Chide your central banker for saying we can’t catch Australia with your policies. (When you know damn well he’s right.)

Press on with your Emissions Trading Scheme. (When the country you’re supposed to be catching has put the brakes on theirs.)

(And when the science increasingly supports your first instinct that man-made global warming is a hoax.)

So why is our prime minister doing these things?

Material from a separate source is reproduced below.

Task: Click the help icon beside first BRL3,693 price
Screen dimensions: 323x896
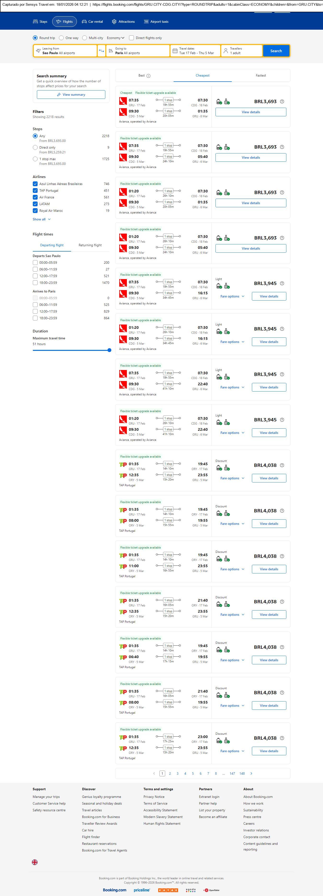Action: tap(282, 102)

And why did he take such a ‘principled’ stance in defying his core supporters on the anti-smacking referendum?

The answer is simple.

It’s because John Key is not running New Zealand for his core supporters. He knows he’s got their votes in the bag.

Nor does he have to worry about those righteous ACT know-it-alls, since they’re hardly likely to cuddle up to the reds or Greens.

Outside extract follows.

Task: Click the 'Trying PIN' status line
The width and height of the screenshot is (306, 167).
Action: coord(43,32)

No. He’s running our country for the benefit of a few female urban liberals of the Lucy Lawless ilk.

Women to the left of Jeanette Fitzsimons, as he calls them.

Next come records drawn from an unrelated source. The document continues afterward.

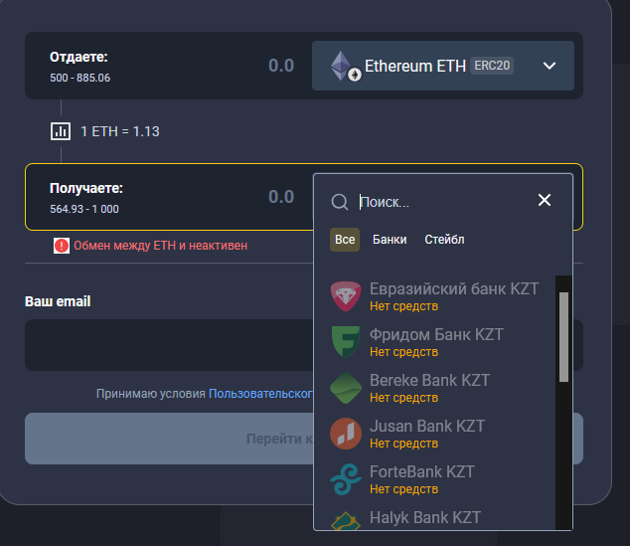
Task: Switch to the Стейбл filter tab
Action: (x=444, y=240)
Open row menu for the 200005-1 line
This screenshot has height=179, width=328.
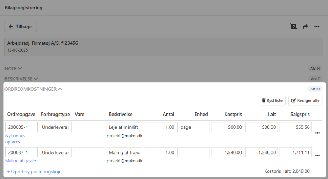317,133
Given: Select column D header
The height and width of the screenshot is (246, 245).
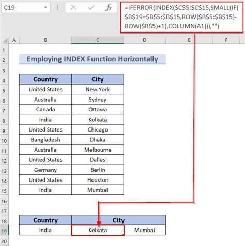Looking at the screenshot, I should coord(145,40).
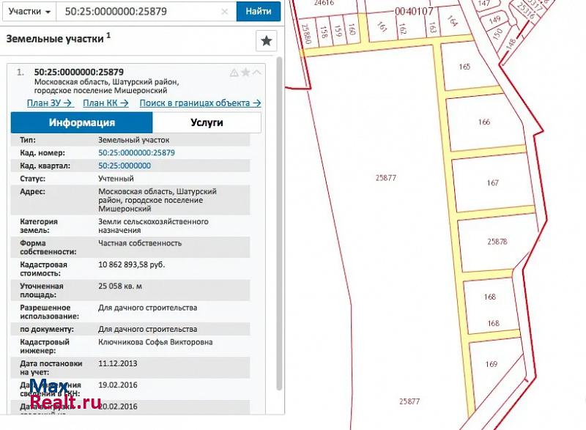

Women who took one look at his cheery smile and all-things-in-moderation patter and saw someone they could take advantage of.

A Helen Clark with a feminine side.

Women who couldn’t care less about boring male obsessions like money and Australia. But who care lots about carbon footprints and wrapping their kids in cotton wool.

That’s why, when Lucy and Keisha and co. said, “John, go to Copenhagen,” off to Denmark he dutifully trotted.

That’s why, when the lib-fems said, “John, legalise smacking and we’ll smack you,” he was happy to give 85% of Kiwis the fingers.

And that’s why, when wise heads bombard him with sound reasons to delay the ETS, he’ll be obeying Lucy and the liberals and putting planet before people.

It’s great politics. It’s also negligent leadership. 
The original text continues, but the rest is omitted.